Department of Psychiatry and Behavioral Sciences, Montefiore Medical Center/Albert Einstein College of Medicine.
Department of Psychological Sciences, University of Connecticut.
J Clin Child Adolesc Psychol. 2024 Mar-Apr;53(2):199-215. doi: 10.1080/15374416.2023.2246557. Epub 2023 Sep 12.
The need to understand and treat childhood chronic irritability (CI; i.e. frequent temper loss and angry/irritable mood) is imperative. CI predicts impairment across development and complex comorbidities with both internalizing and externalizing disorders. Research has emphasized frustration reactivity as a key mechanism of CI. However, there are understudied components of frustrative non-reward, particularly regulation-oriented frustration recovery, frustration tolerance, and cognitive control, that may further explain impairments specific to CI beyond comorbid symptoms.
Sixty-three community children ( = 25 CI/38 non-CI) and a parent completed surveys and the computerized Frustration Go/No-Go (FGNG) and Mirror Tracing Persistence Task (MTPT). Analyses compared task performance and self-rated affect across youth with or without CI, with further comparison based on negative/positive screen for ADHD ( = 45-/18+).

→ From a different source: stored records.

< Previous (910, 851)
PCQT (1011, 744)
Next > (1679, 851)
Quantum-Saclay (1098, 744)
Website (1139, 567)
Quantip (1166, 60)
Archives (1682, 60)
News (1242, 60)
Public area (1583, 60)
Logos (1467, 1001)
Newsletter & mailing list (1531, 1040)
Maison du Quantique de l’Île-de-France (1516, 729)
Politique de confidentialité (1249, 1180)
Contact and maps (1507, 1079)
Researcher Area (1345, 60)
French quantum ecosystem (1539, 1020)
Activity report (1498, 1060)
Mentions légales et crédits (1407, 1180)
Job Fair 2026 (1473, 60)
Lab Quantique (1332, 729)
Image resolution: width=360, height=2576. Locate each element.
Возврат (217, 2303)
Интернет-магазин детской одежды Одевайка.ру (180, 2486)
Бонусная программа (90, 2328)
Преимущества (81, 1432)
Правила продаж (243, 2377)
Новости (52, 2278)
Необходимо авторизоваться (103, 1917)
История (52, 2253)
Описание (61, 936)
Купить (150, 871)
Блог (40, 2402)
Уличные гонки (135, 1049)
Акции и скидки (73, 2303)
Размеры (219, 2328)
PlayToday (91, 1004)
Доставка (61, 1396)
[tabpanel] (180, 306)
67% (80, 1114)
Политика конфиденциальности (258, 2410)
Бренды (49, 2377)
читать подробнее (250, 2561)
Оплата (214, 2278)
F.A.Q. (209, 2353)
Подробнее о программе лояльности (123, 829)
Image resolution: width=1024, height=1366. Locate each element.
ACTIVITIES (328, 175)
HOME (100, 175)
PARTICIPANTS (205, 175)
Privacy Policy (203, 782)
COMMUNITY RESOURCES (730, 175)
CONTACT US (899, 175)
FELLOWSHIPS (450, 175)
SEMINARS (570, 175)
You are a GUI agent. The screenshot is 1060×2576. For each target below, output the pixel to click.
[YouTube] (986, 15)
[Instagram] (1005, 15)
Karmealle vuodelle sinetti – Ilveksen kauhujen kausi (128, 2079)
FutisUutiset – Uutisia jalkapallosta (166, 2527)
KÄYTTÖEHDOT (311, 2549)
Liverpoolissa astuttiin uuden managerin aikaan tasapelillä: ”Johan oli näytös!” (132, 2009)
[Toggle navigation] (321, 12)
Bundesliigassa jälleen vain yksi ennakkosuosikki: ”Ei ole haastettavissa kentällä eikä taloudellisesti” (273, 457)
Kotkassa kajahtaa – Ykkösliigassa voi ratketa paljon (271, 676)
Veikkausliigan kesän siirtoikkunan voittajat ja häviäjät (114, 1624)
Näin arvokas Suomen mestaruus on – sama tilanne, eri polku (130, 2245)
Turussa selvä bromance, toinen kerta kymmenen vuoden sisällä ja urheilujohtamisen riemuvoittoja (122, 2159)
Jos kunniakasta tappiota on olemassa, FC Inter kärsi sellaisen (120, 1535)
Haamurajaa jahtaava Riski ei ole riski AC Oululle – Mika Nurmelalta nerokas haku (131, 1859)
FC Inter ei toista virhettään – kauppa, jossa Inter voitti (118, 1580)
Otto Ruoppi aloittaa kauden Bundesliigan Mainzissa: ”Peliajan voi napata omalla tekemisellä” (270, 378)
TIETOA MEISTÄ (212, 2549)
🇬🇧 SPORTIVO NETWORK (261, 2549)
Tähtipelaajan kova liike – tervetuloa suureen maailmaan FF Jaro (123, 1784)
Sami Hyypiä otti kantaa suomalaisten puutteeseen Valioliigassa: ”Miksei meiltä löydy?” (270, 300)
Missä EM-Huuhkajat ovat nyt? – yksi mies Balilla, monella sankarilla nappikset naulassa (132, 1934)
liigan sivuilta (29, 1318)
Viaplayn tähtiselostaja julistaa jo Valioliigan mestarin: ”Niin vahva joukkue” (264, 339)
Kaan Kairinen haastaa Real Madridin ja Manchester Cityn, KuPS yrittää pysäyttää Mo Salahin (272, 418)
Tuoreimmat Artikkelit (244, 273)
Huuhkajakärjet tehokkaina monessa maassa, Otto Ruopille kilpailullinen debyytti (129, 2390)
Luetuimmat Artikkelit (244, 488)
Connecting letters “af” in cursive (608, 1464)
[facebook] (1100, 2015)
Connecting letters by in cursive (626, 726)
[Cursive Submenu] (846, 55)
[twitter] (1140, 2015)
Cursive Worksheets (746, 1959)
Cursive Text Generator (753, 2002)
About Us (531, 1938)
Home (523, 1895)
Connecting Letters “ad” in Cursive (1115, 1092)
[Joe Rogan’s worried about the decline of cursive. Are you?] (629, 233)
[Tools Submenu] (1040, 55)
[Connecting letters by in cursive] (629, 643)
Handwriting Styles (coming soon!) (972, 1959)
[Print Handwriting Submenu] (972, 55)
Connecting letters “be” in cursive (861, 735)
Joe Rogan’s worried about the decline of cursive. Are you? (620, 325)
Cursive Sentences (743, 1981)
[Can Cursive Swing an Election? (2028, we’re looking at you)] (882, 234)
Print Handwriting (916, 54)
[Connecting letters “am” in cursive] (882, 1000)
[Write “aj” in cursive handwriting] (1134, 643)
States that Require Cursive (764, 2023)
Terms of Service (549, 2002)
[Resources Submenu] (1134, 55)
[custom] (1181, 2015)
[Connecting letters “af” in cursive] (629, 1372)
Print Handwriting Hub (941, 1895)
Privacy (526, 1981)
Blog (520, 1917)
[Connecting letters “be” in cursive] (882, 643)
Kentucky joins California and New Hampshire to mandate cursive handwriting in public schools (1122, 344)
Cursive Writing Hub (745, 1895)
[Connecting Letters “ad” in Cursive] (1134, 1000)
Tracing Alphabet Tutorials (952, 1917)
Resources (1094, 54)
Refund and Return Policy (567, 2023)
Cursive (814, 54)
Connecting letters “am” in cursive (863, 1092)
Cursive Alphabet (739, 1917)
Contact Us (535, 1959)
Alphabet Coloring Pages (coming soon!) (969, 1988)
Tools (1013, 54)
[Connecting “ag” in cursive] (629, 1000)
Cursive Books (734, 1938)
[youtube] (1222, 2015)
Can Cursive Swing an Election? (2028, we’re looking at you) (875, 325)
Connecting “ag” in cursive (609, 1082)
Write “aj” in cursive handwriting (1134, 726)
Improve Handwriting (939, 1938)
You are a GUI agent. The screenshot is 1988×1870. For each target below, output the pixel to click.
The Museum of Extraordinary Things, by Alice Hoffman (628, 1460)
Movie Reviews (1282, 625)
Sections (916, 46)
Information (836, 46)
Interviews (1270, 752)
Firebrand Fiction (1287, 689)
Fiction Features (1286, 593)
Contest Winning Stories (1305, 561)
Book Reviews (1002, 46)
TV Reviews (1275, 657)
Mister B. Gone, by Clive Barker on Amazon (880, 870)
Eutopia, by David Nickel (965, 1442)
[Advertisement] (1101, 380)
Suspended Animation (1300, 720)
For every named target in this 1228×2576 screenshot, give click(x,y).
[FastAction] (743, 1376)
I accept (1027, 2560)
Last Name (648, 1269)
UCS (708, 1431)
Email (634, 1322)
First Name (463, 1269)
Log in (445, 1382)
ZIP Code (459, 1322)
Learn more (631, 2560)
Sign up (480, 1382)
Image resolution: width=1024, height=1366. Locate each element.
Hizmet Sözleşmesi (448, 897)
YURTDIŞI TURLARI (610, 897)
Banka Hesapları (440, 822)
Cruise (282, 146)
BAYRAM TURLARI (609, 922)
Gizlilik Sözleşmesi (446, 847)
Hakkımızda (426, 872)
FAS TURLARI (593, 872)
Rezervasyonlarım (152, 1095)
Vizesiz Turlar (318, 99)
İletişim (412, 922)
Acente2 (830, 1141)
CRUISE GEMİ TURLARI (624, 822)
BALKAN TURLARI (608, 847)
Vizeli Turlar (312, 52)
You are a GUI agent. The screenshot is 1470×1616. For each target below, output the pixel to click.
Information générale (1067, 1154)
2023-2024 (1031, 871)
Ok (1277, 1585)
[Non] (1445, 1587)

In mixed effects models assessing change across task, the CI group did not demonstrate more intense frustration on the MTPT or rigged FGNG block but exhibited persisting frustration and inhibitory control difficulties into the FGNG recovery period; the CI+ADHD subgroup drove recovery effects. In GEE and logistic regression models including dimensional symptom clusters, only internalizing symptoms predicted child frustration intolerance and reactivity across tasks. ADHD severity was also associated with higher MTPT frustration reactivity, while oppositional behavior predicted lower frustration. Better frustration recovery was associated with lower irritability, but higher internalizing symptoms.
Co-occurring symptoms may better explain some frustration-related difficulties among youth with CI. Difficulties with postfrustration affect and inhibitory control recovery suggest the importance of characterizing CI by self-regulation impairments.
理解和治疗儿童慢性烦躁(CI;即频繁发脾气和易怒/烦躁情绪)是必要的。CI 预测整个发展过程中的损伤,并与内化和外化障碍的复杂共病有关。研究强调挫折反应性是 CI 的关键机制。然而,受挫后不奖励的成分,特别是以调节为导向的挫折恢复、挫折容忍和认知控制,在解释除了共病症状之外,CI 特定的损伤方面,可能有进一步的研究。
63 名社区儿童( = 25 名 CI/38 名非 CI)和一名家长完成了调查和计算机化挫折 Go/No-Go(FGNG)和镜像追踪坚持任务(MTPT)。分析比较了有无 CI 的青少年在任务表现和自我报告的情绪方面的差异,并进一步根据 ADHD 的阴性/阳性筛查( = 45-/18+)进行比较。
在混合效应模型中,评估任务的变化,CI 组在 MTPT 或 FGNG 伪块上没有表现出更强烈的挫折感,但在 FGNG 恢复期表现出持续的挫折感和抑制控制困难;CI+ADHD 亚组驱动了恢复效应。在包括维度症状群的 GEE 和逻辑回归模型中,只有内化症状预测了儿童在整个任务中的挫折不耐受和反应性。ADHD 严重程度也与 MTPT 挫折反应性相关,而对立行为预测了较低的挫折感。更好的挫折恢复与较低的易激惹有关,但与更高的内化症状有关。
共病症状可能更好地解释了一些 CI 青少年的一些与挫折相关的困难。挫折后情绪和抑制控制恢复困难表明,通过自我调节障碍来描述 CI 的重要性。